How barristers have helped to use or progress the law in relation to this theme

The rights of ordinary citizens need to be protected against over-zealous HMRC officials in relation to search and seizure warrants.

Why do barristers need to fight to protect the rights of taxpayers against over-zealous tax officials?

In several recent cases, we have seen search warrants from HMRC being quashed and any searches done due to the warrant declared unlawful.

The reasons for these cases being dropped have varied, and include:

  • material misrepresentations by HMRC to the judge when seeking the warrant
  • lack of proper precision by failing to specify the material sought
  • the offences alleged through to failure to specify who the alleged offenders were

“Win at all costs”

We all have a strong interest in HMRC successfully detecting and prosecuting tax cheats, and to do this they need to be able to obtain and execute search and seizure warrants against suspected tax evaders who might refuse to cooperate.

However, the causes of recent failures to act properly by HMRC include what one judge referred to euphemistically, as “over enthusiasm” by the HMRC officer, all the way to the need for further training of the staff in question.

In the end, however, HMRC need to temper the “win at all costs” attitude that increasingly seems to affect their approach to tax investigations, because it can lead to the judges being misled when issuing warrants and the waste of resources when those warrants are withdrawn.

The need to improve the quality of HMRC’s approach is made all the more pressing by the extension of their powers including:

  • Since 31 January 2018, to apply to the High Court for Unexplained Wealth Orders
  • Since 16 April 2018, to forfeit cash including money in bank accounts without a court order.

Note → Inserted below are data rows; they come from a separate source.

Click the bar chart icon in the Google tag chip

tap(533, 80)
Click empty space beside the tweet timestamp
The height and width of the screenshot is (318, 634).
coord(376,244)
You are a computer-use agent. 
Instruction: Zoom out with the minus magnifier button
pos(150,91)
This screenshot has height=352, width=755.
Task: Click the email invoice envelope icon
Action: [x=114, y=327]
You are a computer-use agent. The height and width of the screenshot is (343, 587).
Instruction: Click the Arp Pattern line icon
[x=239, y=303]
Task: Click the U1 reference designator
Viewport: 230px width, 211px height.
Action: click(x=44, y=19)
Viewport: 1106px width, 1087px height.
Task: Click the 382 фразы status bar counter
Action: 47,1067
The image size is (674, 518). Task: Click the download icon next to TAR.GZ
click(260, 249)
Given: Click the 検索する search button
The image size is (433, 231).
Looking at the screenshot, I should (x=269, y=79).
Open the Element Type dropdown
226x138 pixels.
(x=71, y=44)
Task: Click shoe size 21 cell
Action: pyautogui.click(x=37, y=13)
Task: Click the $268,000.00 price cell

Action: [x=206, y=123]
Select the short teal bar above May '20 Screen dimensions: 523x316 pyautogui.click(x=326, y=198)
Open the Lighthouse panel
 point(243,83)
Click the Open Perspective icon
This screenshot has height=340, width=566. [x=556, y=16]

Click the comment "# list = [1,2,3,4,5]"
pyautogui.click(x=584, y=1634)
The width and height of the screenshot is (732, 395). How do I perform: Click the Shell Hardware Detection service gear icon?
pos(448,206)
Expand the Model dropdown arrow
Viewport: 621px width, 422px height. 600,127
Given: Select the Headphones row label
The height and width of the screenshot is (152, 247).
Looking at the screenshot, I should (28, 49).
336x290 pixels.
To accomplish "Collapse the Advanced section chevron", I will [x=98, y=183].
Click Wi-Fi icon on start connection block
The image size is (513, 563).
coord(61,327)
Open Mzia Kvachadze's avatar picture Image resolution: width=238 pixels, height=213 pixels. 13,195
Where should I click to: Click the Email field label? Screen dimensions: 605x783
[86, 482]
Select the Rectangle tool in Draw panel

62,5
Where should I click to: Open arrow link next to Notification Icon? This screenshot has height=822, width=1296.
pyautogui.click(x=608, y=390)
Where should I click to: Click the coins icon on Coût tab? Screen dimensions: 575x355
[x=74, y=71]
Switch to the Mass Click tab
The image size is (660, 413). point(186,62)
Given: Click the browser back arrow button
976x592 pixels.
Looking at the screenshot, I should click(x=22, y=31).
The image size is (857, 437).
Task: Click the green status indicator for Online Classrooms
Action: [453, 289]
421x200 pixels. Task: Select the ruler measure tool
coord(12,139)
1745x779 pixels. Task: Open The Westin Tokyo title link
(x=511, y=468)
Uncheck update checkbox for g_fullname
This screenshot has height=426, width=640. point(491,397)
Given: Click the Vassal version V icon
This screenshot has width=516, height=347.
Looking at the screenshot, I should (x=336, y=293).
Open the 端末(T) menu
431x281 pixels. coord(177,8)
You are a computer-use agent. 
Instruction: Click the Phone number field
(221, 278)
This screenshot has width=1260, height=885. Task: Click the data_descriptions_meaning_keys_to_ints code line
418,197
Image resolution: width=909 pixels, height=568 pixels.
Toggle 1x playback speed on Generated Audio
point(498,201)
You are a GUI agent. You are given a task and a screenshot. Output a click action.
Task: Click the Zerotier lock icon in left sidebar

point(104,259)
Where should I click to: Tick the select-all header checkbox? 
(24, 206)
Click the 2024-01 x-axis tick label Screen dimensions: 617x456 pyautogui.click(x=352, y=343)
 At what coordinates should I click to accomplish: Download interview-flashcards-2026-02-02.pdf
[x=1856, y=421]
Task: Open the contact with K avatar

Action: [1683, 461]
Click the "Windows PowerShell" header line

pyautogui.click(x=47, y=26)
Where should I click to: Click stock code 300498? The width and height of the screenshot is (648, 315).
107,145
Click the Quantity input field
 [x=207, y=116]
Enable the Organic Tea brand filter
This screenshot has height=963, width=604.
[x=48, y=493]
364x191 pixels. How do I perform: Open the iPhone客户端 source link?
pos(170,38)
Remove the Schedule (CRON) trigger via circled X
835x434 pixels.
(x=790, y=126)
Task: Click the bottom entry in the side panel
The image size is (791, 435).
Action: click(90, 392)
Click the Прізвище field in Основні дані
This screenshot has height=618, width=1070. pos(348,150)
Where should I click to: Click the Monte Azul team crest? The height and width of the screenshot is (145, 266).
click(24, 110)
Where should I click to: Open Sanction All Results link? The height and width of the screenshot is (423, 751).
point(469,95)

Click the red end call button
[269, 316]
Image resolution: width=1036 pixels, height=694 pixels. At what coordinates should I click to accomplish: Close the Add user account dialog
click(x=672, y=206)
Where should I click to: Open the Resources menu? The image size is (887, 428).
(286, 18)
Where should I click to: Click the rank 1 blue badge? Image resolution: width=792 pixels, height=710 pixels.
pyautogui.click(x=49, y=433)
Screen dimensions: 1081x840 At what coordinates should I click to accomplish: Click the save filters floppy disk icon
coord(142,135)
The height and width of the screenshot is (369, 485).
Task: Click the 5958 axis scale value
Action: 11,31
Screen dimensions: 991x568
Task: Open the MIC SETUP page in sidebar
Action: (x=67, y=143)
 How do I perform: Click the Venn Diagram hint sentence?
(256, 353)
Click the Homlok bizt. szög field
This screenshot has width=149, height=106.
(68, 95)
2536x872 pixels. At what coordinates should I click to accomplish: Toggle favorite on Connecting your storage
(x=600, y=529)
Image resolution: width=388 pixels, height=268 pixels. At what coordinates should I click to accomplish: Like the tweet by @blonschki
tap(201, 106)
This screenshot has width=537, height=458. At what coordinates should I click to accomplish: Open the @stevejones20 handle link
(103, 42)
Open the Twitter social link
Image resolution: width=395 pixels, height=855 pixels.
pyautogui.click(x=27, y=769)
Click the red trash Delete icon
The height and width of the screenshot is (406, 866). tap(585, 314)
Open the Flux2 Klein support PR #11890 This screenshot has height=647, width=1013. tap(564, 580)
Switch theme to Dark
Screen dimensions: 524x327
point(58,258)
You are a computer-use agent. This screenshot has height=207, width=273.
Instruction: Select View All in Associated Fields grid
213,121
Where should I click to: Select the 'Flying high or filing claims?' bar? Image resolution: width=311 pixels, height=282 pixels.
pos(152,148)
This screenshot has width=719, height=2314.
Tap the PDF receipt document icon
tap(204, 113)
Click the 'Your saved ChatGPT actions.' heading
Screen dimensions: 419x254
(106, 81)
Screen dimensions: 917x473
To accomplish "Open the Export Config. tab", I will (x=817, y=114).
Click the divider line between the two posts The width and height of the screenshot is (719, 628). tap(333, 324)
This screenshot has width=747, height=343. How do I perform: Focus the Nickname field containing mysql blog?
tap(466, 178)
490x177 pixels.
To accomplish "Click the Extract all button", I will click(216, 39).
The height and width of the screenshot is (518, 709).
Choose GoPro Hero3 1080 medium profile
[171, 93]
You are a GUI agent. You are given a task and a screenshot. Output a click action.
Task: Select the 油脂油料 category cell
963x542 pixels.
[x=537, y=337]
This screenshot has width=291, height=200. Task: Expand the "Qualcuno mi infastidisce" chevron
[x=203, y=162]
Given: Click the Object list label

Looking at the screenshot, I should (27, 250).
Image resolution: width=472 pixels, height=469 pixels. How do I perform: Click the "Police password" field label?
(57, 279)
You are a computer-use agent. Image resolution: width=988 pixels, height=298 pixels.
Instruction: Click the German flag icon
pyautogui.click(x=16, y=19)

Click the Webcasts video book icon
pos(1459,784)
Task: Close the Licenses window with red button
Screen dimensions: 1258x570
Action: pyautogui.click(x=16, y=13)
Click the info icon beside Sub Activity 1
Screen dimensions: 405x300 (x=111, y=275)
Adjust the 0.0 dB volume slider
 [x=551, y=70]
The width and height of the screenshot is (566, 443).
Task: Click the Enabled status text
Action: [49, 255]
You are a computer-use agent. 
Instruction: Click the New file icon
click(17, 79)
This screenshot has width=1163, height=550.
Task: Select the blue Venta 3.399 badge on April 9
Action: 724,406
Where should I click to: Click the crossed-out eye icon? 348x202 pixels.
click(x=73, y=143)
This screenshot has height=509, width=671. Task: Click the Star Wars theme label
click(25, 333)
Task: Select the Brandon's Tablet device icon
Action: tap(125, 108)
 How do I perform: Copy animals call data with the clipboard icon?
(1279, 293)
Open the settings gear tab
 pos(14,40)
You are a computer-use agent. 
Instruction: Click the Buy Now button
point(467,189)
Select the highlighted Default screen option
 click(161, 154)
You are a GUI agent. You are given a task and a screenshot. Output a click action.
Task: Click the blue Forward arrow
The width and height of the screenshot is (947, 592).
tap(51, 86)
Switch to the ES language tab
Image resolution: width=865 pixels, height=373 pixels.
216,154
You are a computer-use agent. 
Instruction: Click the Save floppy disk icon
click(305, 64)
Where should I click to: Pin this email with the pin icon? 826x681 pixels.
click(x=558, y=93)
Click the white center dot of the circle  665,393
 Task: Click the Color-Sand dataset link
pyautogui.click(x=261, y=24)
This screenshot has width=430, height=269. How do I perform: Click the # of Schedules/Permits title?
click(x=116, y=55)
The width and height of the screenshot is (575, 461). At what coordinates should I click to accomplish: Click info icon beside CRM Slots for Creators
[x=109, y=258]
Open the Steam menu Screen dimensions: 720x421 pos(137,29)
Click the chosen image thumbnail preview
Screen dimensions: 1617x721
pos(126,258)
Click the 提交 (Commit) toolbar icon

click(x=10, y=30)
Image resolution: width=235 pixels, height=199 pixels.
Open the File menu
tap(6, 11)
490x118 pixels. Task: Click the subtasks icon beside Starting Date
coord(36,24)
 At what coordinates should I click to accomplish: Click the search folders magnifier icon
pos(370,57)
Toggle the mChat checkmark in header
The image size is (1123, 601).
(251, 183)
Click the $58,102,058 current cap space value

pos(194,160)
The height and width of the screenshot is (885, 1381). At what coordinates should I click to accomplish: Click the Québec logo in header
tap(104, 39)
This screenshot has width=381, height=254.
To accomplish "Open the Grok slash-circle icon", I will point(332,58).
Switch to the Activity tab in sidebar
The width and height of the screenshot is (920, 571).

The following cases detail instances in which warrants obtained by the HMRC were quashed due to over-zealous officials and the efforts of barristers fighting for their clients.

Misleading the Judge

In R (Hart & Others) v The Crown Court at Blackfriars and HMRC [2017] EWCA 3091 (Admin) (in which the author appeared for the claimants), the court noted that the applicant for a warrant has a duty to make full and frank disclosure and to draw the judge’s attention to any material facts, including those to that would show the warrant to be inappropriate.

If information is withheld, which if disclosed would have led the judge to refuse to issue the warrant, then the warrant can be set aside in judicial review proceedings.

In this case, HMRC had been conducting a detailed investigation into the claimant’s business model. The demands made by HMRC had been so extensive, that it lead the claimants to suspect that HMRC might be employing a strategy to undermine their business.

The civil investigation became a criminal investigation in July 2016. One of the claimants then made a formal complaint and applied for a case review regarding the conduct of HMRC and he sent copies of these to the investigating officers in November 2016.

In December 2016, HMRC applied for search warrants before HHJ Hillen at Blackfriars Crown Court. HMRC tried to justify using the search warrants, claiming that by using a less intrusive order, the claimants may act in a way that would undermine the investigation, for example, by destroying documents.

This was proven to not be true thanks to the disclosure of the claimants’ previous cooperation with HMRC’s enquiries, which allowed the judge to give fair consideration to the matter.

According to the divisional court, there had been a material misrepresentation of the facts by HMRC and a failure to draw relevant matters to the judge’s attention. If a fair picture had been given to the judge, he might have refused to issue the warrants.

The warrants were therefore declared unlawful and costs were awarded to the claimants who remain under criminal investigation.

Too Vague and Too Wide

In Superior Import/Export and others v HMRC [2017] EWHC 3172 the High Court found that search warrants executed by HMRC had been unlawful.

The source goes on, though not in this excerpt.